O fenômeno da mercancia
da fé é uma realidade bem atual da cristandade no Brasil. Pastores têm se
desvinculado de algumas estruturas eclesiásticas para criar ministérios
particulares. A partir daí tornam-se os donos da igreja; a igreja passa a ser
uma propriedade particular; o ministério da igreja torna-se um governo
dinástico, em que as esposas são pelos tais ordenadas e os filhos são os
sucessores imediatos.
Estão transformando o púlpito das igrejas em praça
de negócios e os crentes em consumidores. São obreiros fraudulentos,
gananciosos, avarentos e enganadores. São amantes do dinheiro e estão
embriagados pela sedução da riqueza. Pregam prosperidade e enganam o povo com
mensagens tendenciosas, para abastecer a si mesmos; correntes de libertação,
pregações triunfalistas com ênfase em prosperidade financeira e muitos milagres
são exibidos pelos “apóstolos” do momento.
“Ao contrário de muitos, não negociamos a Palavra
de Deus visando lucro; antes, em Cristo falamos diante de Deus com sinceridade,
como homens enviados por Deus” (II Co 2:17) - NVI. Alguns pregadores da época de Paulo eram “mascates”
ou “falsificadores da Palavra de Deus” que pregavam sem compreender a mensagem
do Senhor e sem se importar com o que acontecia com os seus ouvintes.
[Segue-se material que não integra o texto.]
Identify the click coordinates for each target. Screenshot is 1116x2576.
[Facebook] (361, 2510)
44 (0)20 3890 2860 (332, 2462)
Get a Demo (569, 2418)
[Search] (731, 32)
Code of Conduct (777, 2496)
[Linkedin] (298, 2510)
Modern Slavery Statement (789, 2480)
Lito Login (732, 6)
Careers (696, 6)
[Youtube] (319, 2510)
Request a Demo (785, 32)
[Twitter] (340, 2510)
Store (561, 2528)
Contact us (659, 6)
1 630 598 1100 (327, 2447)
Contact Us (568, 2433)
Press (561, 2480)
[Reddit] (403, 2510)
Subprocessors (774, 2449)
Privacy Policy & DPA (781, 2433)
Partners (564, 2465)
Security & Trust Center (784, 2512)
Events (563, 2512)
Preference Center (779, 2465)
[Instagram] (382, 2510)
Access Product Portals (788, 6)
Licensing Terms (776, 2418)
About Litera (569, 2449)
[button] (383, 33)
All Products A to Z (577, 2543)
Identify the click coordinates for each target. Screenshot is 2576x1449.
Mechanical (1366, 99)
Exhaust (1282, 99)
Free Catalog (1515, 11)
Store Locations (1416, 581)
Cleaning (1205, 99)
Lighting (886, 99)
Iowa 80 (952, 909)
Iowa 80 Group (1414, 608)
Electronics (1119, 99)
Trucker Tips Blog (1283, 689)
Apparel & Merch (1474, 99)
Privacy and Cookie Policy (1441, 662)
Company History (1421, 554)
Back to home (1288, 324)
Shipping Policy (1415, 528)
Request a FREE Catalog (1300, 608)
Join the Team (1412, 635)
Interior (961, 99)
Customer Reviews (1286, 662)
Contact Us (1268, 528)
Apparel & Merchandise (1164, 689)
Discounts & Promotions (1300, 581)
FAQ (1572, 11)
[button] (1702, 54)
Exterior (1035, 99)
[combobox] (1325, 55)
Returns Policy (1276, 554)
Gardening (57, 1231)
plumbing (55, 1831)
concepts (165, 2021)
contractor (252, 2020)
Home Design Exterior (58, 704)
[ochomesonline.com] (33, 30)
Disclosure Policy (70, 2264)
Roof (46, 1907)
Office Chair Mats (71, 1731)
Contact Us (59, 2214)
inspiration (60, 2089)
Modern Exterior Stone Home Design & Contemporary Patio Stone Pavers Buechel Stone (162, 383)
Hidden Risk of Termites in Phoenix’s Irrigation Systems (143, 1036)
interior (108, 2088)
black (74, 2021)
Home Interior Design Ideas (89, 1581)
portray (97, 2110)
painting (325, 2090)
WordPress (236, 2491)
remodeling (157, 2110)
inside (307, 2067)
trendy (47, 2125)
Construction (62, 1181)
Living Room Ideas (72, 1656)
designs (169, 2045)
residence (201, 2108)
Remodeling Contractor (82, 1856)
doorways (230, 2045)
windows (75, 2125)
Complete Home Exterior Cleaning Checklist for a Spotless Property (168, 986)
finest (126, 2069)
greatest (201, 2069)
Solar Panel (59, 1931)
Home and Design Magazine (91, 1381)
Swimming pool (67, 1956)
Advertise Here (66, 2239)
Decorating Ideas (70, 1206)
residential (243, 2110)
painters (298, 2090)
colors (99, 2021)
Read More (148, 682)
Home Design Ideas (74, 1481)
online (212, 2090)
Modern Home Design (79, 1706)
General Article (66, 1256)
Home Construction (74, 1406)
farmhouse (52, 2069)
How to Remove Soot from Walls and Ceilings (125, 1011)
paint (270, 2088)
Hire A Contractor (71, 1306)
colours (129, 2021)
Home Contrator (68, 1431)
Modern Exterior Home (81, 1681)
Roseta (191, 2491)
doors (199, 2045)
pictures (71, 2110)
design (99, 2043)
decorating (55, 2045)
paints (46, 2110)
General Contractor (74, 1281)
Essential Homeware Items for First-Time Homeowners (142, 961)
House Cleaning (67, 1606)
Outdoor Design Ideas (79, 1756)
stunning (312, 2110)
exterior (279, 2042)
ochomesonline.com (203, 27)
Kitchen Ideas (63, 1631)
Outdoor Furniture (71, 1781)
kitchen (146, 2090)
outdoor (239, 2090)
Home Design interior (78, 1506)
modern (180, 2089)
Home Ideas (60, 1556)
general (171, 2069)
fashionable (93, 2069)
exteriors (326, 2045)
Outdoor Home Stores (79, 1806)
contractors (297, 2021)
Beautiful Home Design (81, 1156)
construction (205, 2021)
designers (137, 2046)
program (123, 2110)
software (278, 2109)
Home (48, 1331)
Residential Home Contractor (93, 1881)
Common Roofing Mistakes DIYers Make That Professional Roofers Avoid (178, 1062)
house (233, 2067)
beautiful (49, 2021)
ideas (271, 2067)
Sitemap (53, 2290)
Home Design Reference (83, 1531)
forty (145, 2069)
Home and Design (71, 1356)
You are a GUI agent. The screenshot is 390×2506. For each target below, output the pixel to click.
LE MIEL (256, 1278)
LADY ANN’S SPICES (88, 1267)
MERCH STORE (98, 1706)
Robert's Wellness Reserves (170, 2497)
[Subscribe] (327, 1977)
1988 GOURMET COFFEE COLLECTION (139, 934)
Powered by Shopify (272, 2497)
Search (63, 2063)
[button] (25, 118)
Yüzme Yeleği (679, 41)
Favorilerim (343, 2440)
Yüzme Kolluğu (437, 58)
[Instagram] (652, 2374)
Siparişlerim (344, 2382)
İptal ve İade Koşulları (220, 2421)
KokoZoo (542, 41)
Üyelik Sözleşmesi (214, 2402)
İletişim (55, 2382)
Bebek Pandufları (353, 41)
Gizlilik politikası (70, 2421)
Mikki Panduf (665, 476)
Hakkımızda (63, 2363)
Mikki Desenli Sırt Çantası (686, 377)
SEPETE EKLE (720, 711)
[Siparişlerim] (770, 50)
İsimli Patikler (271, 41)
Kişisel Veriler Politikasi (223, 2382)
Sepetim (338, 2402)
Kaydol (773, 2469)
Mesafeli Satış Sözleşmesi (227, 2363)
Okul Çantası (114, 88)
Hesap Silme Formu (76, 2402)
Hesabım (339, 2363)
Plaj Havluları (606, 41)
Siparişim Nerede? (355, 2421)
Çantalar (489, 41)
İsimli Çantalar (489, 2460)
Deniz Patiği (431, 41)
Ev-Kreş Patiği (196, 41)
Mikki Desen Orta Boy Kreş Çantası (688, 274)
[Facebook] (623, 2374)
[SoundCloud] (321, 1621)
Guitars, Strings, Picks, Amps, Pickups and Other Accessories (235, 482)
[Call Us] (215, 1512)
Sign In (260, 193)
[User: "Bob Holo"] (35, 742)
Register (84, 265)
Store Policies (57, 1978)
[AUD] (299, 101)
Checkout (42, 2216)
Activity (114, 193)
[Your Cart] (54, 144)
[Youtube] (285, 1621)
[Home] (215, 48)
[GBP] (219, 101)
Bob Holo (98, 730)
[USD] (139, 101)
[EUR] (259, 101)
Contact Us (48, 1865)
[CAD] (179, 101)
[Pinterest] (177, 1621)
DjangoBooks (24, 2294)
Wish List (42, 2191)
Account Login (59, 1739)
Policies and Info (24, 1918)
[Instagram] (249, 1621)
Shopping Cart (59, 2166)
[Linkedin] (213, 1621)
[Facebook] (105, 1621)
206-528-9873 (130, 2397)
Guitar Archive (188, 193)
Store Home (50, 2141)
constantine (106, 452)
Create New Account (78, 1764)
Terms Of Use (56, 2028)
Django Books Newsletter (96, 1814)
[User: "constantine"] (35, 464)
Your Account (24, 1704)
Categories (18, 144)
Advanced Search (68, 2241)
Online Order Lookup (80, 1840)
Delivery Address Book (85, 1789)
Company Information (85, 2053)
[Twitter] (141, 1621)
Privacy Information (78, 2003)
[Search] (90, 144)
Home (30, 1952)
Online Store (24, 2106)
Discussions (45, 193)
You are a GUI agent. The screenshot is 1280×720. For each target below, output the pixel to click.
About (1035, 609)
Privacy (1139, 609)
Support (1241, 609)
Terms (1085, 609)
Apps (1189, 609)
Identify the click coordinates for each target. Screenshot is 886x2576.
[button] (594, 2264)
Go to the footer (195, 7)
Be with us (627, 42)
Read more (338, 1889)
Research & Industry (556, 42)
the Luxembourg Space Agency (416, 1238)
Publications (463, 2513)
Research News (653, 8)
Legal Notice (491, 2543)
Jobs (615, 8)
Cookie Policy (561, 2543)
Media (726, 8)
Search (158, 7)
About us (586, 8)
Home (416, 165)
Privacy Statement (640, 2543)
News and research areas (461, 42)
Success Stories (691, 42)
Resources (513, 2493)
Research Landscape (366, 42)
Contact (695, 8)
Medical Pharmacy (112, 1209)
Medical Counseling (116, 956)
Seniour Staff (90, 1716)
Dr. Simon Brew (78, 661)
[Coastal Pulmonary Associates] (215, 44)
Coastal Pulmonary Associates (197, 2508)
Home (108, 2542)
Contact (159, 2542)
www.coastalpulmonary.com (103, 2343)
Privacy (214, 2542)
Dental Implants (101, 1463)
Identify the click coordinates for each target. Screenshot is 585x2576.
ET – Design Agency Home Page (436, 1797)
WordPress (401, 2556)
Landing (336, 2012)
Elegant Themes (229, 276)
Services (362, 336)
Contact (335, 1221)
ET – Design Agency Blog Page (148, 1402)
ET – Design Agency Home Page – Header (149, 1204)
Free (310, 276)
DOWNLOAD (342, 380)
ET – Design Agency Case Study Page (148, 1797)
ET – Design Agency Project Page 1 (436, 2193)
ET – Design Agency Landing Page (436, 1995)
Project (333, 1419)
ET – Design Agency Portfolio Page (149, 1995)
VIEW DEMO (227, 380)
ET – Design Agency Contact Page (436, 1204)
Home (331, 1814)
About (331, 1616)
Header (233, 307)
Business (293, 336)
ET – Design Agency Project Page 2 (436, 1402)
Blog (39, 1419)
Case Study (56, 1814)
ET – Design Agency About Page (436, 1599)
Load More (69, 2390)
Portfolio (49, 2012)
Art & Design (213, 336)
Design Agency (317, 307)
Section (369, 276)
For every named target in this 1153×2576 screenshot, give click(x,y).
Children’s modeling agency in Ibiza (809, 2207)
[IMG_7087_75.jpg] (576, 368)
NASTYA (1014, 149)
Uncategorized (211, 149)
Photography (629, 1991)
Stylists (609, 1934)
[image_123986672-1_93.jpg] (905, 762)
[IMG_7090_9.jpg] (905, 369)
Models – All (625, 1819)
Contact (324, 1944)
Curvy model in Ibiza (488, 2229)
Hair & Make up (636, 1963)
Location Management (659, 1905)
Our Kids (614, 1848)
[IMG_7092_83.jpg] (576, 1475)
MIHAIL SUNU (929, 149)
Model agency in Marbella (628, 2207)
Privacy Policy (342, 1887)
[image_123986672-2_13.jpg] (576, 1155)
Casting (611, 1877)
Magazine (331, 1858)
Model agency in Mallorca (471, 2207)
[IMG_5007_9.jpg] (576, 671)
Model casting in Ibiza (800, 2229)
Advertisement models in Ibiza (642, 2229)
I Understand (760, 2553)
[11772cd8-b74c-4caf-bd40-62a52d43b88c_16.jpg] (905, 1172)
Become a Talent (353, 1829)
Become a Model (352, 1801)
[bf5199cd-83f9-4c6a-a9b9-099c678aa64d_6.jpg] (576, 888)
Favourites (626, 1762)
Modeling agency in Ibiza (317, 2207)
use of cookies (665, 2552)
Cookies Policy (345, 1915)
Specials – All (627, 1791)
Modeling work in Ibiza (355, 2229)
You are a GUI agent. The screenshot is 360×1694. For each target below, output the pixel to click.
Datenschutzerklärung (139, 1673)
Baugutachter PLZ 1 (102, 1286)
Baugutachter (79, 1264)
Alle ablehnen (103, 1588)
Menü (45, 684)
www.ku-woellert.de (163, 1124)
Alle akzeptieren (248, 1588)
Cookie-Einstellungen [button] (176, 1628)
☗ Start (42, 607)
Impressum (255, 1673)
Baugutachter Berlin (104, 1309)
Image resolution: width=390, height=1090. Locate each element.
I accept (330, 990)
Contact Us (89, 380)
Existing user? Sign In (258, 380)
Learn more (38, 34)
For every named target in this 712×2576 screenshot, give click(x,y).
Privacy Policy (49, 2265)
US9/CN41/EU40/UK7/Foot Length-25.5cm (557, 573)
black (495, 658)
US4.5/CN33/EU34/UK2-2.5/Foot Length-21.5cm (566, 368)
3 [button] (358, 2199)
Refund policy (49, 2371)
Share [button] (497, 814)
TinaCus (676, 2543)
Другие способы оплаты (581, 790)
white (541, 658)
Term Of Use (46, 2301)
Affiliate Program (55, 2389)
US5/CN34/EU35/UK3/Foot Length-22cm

Não
estavam preocupados em promover o Reino de Deus - queriam apenas dinheiro, e o
apóstolo Paulo sempre denunciou aquelas pessoas que estavam pregando a Palavra
de Deus visando apenas o enriquecimento.
Vivemos numa época em que a teologia da
prosperidade que faz comércio da Santa Palavra de Deus tomou níveis que nunca
imaginaríamos serem possíveis. Nunca os homens foram considerados tão grandes e
nunca Deus tão pequeno... Pregações simplesmente regadas de emocionalismo
deturpam os textos bíblicos; falsas profecias e pedidos aterradores de ofertas
são tão comuns hoje que, para muitos, essa só pode ser a realidade bíblica,
pois é o único tipo de pregação que vários crentes ouvem.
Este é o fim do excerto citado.